→ **About this task**: Please return every record exactly, with no pictures included.

→ **Provided data**:

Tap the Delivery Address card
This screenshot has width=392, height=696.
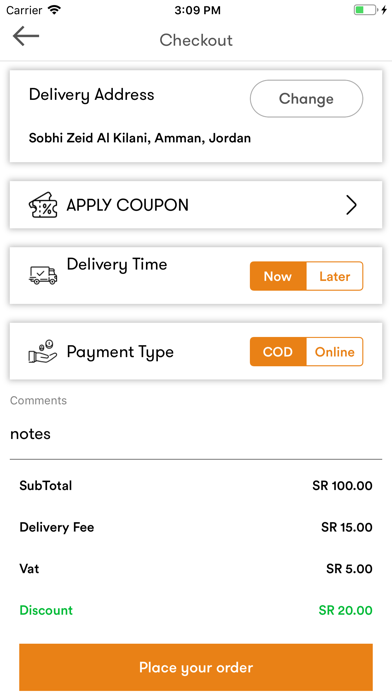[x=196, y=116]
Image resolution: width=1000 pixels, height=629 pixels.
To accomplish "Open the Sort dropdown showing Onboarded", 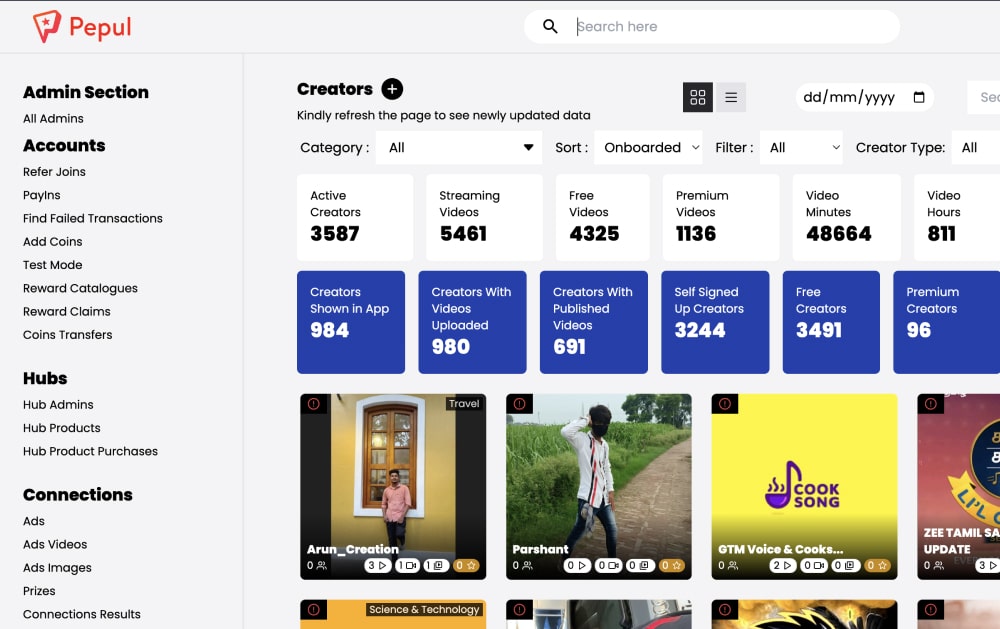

→ **Solution to the problem**:
Tap the Delivery Address card
This screenshot has width=392, height=696.
[x=196, y=116]
Image resolution: width=1000 pixels, height=629 pixels.
To accomplish "Open the Sort dropdown showing Onboarded", 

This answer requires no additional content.